* [Text section]:

The TCF/LEF assay with TCF-reporter plasmids (TOPFlash, which contains a wild-type TCF binding site; and FOPFlash, which contains a mutant TCF binding site; Millipore, Billerica, MA, USA) were used to monitor the activity of the Wnt/β-catenin signal transduction pathway. The cells were co-transfected with pRL-TK (Promega Corp., Madison, WI, USA) Renilla luciferase to normalize the transfection efficiency. The changes in the activity of TCF/LEF before and after transfection with DKK4 were detected by the analysis of luciferase activity.

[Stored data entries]
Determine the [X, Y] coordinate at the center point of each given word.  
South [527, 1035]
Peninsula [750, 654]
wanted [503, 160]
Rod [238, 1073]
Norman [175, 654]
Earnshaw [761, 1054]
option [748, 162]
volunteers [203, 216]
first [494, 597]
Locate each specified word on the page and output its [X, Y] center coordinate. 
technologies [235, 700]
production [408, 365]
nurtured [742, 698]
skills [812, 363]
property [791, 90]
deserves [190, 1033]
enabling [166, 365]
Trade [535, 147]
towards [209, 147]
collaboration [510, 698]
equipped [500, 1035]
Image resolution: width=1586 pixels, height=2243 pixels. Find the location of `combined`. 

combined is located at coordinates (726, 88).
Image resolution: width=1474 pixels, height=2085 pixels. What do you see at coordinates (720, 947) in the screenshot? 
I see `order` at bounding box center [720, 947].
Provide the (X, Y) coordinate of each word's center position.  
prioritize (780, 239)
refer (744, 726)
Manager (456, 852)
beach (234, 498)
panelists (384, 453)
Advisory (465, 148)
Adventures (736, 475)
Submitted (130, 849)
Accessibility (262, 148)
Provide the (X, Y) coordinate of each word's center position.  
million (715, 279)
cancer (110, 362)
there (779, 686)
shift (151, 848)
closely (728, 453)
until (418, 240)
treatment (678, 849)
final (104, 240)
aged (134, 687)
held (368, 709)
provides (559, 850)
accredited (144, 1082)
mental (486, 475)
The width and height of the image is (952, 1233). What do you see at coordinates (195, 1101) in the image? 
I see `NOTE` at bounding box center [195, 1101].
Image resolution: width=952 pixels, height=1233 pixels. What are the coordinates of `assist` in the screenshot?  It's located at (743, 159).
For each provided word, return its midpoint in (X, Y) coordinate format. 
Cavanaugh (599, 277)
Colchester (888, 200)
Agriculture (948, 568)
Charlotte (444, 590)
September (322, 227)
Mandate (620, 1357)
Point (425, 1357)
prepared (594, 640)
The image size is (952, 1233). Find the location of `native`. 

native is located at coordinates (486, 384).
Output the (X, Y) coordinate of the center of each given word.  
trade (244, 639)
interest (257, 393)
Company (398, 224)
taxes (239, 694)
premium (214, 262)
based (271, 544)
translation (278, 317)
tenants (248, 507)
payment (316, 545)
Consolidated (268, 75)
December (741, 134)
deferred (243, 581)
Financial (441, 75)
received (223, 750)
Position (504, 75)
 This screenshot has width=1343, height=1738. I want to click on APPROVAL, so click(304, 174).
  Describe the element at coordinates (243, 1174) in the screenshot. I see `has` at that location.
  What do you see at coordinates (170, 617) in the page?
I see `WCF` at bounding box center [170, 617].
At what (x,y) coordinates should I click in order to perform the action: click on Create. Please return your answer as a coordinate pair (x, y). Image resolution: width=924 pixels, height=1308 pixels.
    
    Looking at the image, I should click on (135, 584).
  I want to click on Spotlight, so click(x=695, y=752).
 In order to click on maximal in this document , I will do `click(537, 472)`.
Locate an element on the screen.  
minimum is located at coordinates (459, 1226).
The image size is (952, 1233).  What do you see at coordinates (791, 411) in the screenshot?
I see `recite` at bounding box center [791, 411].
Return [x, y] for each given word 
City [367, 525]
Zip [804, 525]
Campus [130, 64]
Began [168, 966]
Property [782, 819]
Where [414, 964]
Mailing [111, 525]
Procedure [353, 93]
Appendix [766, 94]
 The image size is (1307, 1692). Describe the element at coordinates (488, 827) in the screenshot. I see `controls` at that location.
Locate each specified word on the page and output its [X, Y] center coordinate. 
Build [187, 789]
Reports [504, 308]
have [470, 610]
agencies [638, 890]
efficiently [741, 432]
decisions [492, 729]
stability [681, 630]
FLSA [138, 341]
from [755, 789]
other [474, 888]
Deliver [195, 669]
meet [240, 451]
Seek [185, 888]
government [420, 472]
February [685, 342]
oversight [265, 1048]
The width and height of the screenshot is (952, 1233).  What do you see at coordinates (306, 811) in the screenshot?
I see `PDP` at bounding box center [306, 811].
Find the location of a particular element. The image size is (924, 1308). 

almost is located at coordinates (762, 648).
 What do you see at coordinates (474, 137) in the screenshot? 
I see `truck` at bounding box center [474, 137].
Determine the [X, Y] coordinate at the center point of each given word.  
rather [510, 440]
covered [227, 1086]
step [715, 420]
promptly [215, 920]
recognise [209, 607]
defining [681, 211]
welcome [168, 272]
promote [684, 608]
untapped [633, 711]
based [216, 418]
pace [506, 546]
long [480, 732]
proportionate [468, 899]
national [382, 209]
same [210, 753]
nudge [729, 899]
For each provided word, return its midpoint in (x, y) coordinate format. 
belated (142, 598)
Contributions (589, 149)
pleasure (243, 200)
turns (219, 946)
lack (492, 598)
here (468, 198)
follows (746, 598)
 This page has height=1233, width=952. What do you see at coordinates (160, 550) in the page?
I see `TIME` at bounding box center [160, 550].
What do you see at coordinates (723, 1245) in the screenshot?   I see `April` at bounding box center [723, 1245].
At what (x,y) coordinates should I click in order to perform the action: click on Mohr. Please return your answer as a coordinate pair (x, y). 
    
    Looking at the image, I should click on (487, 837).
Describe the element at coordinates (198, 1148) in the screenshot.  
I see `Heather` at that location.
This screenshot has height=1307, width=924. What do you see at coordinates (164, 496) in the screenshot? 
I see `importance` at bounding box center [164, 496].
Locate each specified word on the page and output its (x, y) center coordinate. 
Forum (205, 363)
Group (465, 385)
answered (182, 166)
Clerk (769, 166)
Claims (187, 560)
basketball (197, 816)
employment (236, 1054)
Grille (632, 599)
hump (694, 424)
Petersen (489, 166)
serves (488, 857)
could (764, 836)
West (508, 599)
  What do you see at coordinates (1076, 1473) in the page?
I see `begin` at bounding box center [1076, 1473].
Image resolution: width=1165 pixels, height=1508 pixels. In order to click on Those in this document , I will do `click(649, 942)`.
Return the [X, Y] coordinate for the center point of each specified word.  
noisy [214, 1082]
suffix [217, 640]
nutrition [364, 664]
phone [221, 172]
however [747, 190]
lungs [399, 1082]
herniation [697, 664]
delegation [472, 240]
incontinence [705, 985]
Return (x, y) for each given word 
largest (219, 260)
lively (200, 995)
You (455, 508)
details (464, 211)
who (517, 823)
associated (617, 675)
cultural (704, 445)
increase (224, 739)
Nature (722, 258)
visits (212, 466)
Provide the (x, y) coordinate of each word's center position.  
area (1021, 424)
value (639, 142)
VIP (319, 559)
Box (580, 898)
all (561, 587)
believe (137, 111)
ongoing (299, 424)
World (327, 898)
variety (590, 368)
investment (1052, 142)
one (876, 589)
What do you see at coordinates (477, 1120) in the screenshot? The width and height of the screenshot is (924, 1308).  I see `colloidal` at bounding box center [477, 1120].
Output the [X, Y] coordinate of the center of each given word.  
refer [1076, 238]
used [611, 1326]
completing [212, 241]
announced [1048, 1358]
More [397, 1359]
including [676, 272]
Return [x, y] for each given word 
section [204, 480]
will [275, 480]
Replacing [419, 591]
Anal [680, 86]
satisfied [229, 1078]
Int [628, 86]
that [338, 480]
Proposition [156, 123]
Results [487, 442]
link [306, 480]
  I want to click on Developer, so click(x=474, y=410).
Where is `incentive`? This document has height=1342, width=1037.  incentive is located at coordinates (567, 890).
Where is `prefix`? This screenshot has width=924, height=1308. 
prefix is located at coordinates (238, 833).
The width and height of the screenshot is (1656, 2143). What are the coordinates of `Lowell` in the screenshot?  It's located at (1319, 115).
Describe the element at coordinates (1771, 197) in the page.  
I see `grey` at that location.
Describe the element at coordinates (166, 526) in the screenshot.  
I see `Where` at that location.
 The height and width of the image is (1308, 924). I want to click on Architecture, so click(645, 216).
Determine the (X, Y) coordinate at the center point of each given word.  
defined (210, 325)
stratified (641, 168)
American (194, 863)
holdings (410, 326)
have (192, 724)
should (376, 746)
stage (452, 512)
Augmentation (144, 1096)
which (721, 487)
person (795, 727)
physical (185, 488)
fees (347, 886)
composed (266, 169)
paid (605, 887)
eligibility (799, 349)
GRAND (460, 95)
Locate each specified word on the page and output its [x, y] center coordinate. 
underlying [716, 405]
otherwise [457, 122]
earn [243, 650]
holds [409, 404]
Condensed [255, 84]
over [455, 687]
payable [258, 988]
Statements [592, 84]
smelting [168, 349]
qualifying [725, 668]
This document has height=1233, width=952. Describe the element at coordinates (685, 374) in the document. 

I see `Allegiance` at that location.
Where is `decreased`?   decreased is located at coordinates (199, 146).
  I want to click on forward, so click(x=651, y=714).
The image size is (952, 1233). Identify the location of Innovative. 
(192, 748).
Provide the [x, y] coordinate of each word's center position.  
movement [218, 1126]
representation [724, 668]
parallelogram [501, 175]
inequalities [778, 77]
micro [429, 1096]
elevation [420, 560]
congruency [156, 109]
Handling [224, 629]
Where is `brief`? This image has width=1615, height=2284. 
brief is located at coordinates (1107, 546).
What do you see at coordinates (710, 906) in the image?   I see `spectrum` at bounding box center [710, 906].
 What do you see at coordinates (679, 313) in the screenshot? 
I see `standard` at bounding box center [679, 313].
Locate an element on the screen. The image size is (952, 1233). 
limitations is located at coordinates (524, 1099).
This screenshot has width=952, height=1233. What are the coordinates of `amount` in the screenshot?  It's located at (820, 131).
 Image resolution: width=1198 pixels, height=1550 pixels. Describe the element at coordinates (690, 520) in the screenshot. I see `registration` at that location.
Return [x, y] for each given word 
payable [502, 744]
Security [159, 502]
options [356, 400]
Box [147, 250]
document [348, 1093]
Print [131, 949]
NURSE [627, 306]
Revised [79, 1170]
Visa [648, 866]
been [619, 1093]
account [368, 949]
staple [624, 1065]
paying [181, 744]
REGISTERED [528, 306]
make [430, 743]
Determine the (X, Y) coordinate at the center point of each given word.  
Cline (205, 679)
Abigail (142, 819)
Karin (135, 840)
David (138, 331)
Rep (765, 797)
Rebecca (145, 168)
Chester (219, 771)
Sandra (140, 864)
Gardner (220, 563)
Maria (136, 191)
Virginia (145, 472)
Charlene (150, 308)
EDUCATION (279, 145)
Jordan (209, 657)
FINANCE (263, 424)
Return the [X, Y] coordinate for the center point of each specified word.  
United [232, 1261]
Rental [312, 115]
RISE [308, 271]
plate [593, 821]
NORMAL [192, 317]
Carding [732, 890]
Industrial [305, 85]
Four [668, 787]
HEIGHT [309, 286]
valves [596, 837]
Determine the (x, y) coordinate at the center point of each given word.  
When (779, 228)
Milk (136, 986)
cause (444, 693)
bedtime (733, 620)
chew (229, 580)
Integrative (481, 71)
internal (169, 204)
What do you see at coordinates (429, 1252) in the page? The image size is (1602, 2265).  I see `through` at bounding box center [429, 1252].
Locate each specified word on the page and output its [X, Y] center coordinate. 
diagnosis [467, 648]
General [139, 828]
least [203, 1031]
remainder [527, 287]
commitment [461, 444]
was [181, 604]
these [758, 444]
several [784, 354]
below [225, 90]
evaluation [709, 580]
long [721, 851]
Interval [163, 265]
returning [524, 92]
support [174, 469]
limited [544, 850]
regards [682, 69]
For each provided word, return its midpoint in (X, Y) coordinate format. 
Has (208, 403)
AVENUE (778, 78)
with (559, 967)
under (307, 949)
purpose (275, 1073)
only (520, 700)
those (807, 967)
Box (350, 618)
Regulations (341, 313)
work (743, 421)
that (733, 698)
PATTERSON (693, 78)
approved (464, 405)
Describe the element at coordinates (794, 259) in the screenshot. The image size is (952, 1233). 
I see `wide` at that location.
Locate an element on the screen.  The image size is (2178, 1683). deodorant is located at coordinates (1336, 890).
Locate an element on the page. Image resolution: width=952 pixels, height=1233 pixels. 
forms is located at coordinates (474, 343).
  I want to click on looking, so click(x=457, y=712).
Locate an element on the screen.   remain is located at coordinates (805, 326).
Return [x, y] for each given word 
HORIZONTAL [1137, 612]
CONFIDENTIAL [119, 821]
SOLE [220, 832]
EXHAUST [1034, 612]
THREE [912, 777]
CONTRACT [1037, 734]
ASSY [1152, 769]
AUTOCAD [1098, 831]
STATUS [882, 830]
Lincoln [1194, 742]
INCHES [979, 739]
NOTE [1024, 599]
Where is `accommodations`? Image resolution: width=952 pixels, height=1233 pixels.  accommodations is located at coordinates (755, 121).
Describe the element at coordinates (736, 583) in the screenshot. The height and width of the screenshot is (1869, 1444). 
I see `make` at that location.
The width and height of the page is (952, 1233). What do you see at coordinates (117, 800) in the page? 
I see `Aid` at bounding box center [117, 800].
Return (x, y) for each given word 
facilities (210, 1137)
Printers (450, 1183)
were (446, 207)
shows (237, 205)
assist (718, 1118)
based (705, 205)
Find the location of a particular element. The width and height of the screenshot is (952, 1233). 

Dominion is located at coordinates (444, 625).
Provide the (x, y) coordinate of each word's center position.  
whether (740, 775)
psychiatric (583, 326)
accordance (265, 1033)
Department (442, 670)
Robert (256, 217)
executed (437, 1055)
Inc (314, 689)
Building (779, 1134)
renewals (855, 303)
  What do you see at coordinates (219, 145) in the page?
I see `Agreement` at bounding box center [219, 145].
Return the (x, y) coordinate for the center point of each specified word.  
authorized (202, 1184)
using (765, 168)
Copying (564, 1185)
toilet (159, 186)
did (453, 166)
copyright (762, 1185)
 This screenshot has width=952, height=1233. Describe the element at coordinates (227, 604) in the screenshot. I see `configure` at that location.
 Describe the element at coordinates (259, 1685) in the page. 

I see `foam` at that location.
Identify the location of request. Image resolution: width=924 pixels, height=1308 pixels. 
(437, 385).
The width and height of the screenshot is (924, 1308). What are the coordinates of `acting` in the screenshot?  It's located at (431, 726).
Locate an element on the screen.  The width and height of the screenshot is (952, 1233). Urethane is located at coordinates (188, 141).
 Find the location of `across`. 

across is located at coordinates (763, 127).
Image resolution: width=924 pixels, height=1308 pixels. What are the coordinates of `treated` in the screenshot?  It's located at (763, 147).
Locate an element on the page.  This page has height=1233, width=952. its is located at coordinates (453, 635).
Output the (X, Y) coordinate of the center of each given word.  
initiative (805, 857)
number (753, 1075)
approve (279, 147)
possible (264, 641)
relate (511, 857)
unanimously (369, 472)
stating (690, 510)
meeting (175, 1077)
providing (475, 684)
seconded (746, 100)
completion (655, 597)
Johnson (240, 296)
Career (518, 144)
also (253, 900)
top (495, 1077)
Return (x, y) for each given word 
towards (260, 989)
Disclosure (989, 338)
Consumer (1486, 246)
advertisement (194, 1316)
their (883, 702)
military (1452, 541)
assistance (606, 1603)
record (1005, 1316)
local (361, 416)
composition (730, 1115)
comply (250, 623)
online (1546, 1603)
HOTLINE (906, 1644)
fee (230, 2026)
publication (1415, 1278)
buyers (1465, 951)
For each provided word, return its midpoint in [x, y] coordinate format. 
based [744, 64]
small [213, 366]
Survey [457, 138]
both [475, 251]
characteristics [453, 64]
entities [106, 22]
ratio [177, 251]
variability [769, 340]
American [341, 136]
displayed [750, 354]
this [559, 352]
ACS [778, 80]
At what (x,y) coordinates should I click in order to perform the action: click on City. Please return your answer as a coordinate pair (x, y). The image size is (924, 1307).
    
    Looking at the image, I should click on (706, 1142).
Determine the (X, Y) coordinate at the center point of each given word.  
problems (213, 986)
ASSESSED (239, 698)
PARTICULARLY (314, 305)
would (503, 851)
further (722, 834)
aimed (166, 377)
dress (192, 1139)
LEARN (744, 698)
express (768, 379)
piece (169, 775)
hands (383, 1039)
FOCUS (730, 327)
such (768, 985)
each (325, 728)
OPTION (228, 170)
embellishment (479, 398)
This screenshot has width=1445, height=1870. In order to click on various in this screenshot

* [Activity 1]:
In the TCF/LEF assay passage, reproduce verbatim the portion that begins at the words "The TCF/LEF assay" and ends after the words "of luciferase activity.".
* [Activity 2]:
From the TCF/LEF assay passage, list every construct for which a supplier is given, together with that supplier.
* [Activity 3]:
Extend the TCF/LEF assay passage, starting immediately after its final sentence.

* [Written reply 1]:
The TCF/LEF assay with TCF-reporter plasmids (TOPFlash, which contains a wild-type TCF binding site; and FOPFlash, which contains a mutant TCF binding site; Millipore, Billerica, MA, USA) were used to monitor the activity of the Wnt/β-catenin signal transduction pathway. The cells were co-transfected with pRL-TK (Promega Corp., Madison, WI, USA) Renilla luciferase to normalize the transfection efficiency. The changes in the activity of TCF/LEF before and after transfection with DKK4 were detected by the analysis of luciferase activity.

* [Written reply 2]:
TOPFlash (Millipore)
FOPFlash (Millipore)
pRL-TK (Promega Corp.)

* [Written reply 3]:
RT-PCR analysis

Total mRNA was extracted from formalin-fixed, paraffin-embedded human renal cancer tissues and matched adjacent normal tissues, as well as from RCC4(−) and T3-14(+) cells using TRIzol reagent (Invitrogen Life Technologies) in order for reverse transcription to be performed with the use of an RT reagent kit (Takara Bio, Inc., Shiga, Japan). The real-time experiments were conducted on an iQ5 Multicolor Real-Time PCR Detection System (Bio-Rad, Hercules, CA, USA) using the SYBR®-Green real-time PCR kit (Takara Bio, Inc.). The PCR reactions consisted of 10 min at 95°C followed by 50 cycles at 95°C for 15 sec, at 60°C for 60 sec. The data were calculated using the 2−ΔΔCt method normalized to actin, the individual internal control. The primers used were as follows: DKK4 forward, 5′-TGGCACACATGCAGAAGGAACAAC-3′ and reverse, 5′-AATGACGAGCACAGCAAAGTCCAG-3′; actin forward, 5′-ACCCAGCACAATGAAGATCA-3′ and reverse, 5′-CGATCCACACGGAGTACTTG-3′; cyclin D1 forward, 5′-AGAAGCTGTGCATCTACACCGACA-3′ and reverse, 5′-TGATCTGTTTGTTCTCCTCCGCCT-3′; c-myc forward, 5′-TGCAGCTGCTTAGACGCTGGATTT-3′ and reverse, 5′-TGTTGGTGAAGCTAACGTTGAGGG-3′.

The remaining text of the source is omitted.